Activity
Below are the records; copy each line in which "pixels" can be found.

---- Material provided

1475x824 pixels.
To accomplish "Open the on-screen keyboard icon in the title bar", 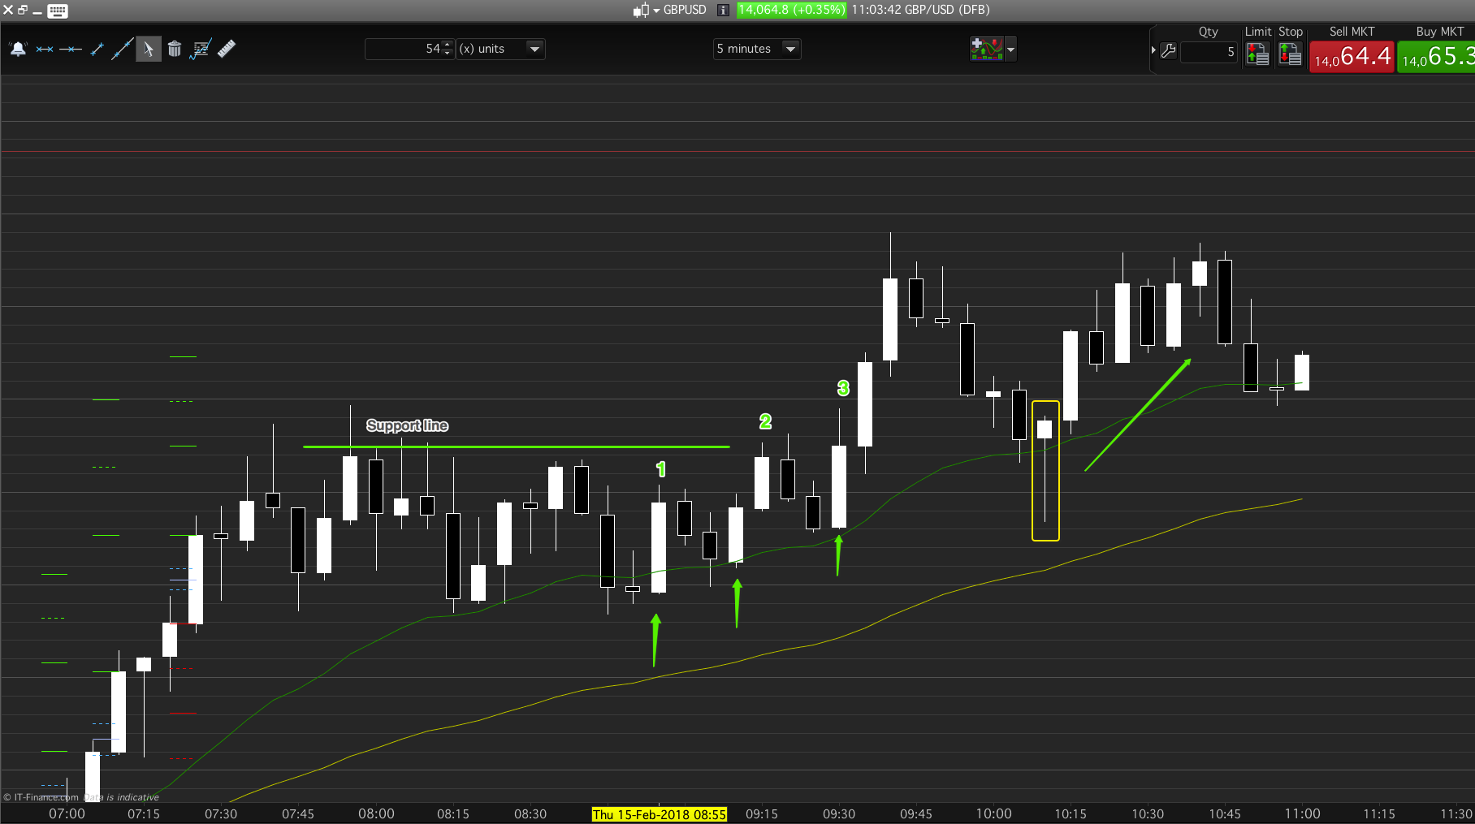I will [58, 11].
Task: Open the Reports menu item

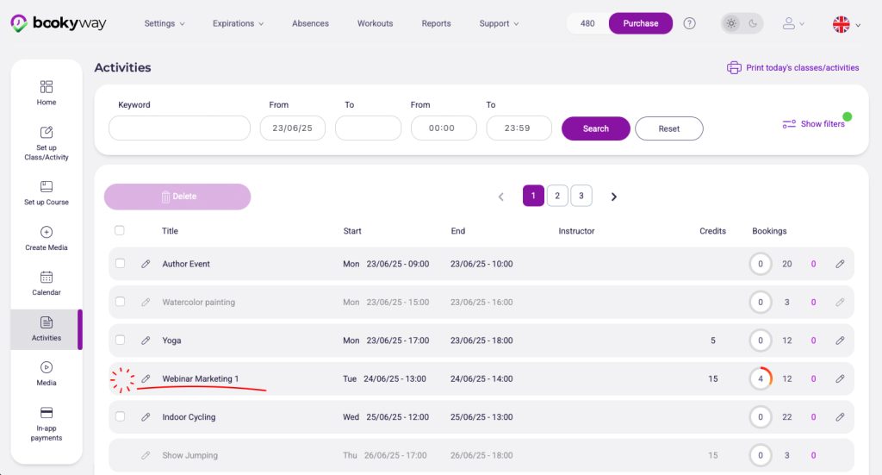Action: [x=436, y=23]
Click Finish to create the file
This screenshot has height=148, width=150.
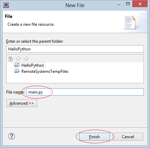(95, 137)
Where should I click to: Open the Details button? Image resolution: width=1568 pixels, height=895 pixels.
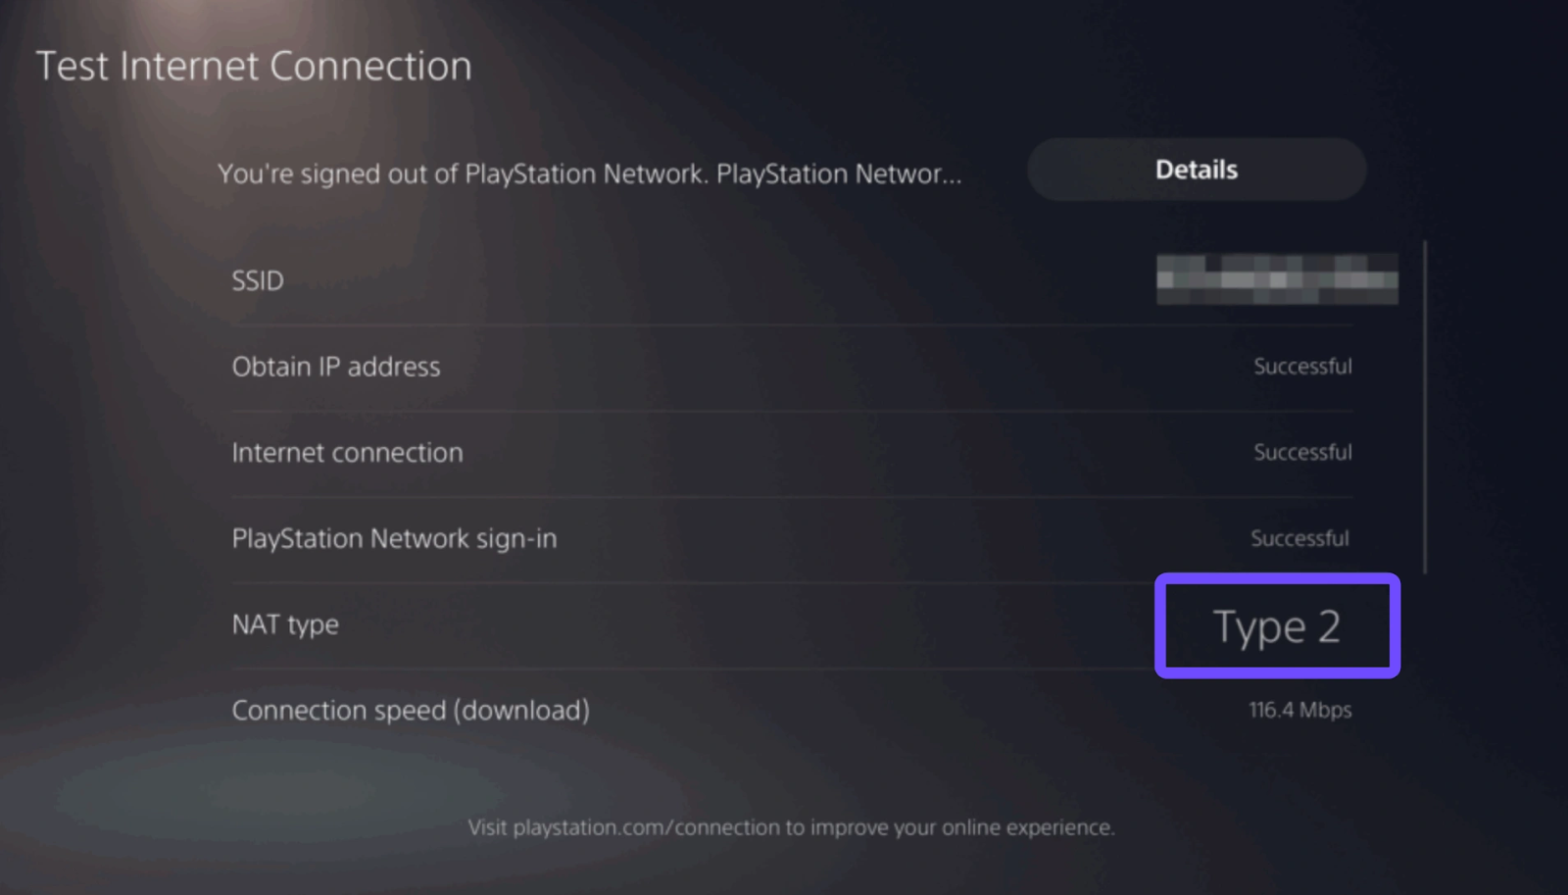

--------

Completed exercise
1475x824 pixels.
Where should I click to: Open the Details button? Image resolution: width=1568 pixels, height=895 pixels.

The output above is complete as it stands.